Two Paws Up
Friday, February 1, 2013
Piss-Poor
Robert Jr has become a friggin bully. He thinks that just because he is turning 1 soon he can do as he pleases. I told Robert Jr that if he didn't have an attitude adjustment I would cancel his birthday party on Saturday faster than he can say Quidditch! I mean it, I'm sick of his rotten, piss-poor attitude. He just thinks he knows everything and is too good for everyone and he shouldn't be reduce to common curtesy. I hate to say it, but Robert Jr has gotten waaaaaay too big for his britches (literally and figuratively). I've given him a curfew, stopped his subscription to "Cat Fancy" magazine, and limited his internet browsing time. I'm at my wit's end and I just don't know what to do. No one told be being a parent would be this hard.

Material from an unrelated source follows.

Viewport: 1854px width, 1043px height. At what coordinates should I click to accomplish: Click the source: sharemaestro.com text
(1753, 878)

Thursday, January 10, 2013
Meowlevolence
I'm pretty sure I just washed my face with lotion. That would explain why Robert Jr was chortling the whole time. He thinks he is sooooo friggin clever. Well, we shall see who gets the last laugh when Robert Jr wants to play with his little mouse toy and it's always just out of reach.
Wednesday, January 9, 2013
Battlestar Galooptica
I finally know who all the Cylons are! I had to make sure because Robert Jr has been moving his tail very mechanically and I couldn't take any friggin/frackin chances! When you reeeeeeeeeeally think about it, 60+ hours of my life is a small price to pay...

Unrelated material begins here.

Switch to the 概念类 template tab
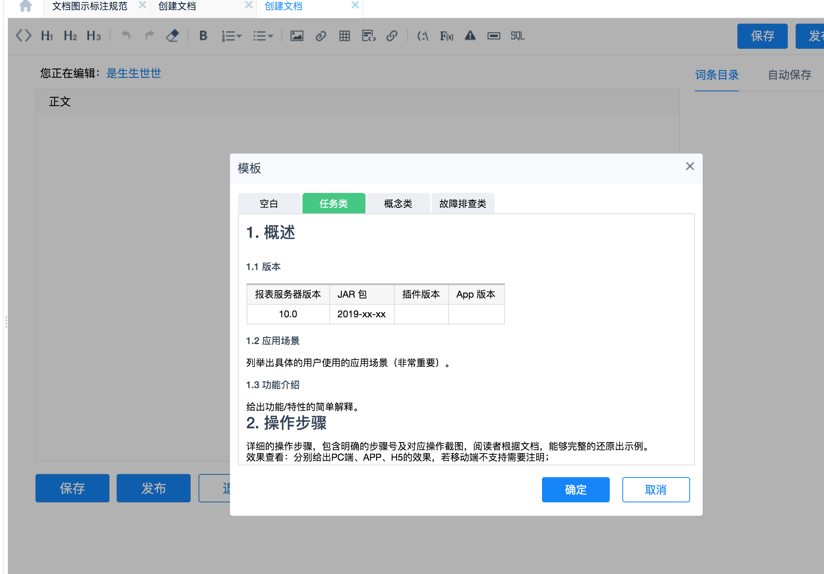824x574 pixels. point(398,204)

Also, Robert Jr has developed a crush on Gaius Baltar and I've had just about all I can take of his gushing and blushing.
Also, Robert Jr has developed a crush on Gaius Baltar and I've had just about all I can take of his gushing and blushing.
Tuesday, December 18, 2012
You Have Been Warned
Robert Jr has been really stressed out about the end of the world so he went to a psychic to get his paw read in order to discover his fate. According to Robert Jr, the psychic foretold that, yes, indeed the Mayan prophecy was correct, but, more importantly, incomplete. The destruction of the world as we know it is upon us, but from the ashes a god-like figure will emerge and rule in absolute power and subjugate all humans. He will be known by his too tiny head and abundant fat rolls. His reign will be eternal and cruel. He will judge all humans with an iron paw and effortlessly bend them to his will. All those who remain will be required to offer up fancy feast and a blood offering as tribute or face total annihilation.
If there was ever a time to get on Robert Jr's good side, it's now.
If there was ever a time to get on Robert Jr's good side, it's now.
Monday, December 17, 2012
RIP GG
Robert Jr sheds a single tear for the end of Gossip Girl. This is the worst Christmas present that either of us could have ever imagined. Someone save us from this cruel, cruel world.
Sunday, December 16, 2012
The Things I Endure For Ice Cream
I asked Robert Jr if he would run out and buy me some ice cream. He looked straight into my eyes, nay, my soul, for a good long while. Then he started spinning around, slowly at first, then faster and faster until he was just a majestic frantic blur of fur and fat rolls. Finally, I caved and told him he needs to develop a more succinct way of telling people to frig off.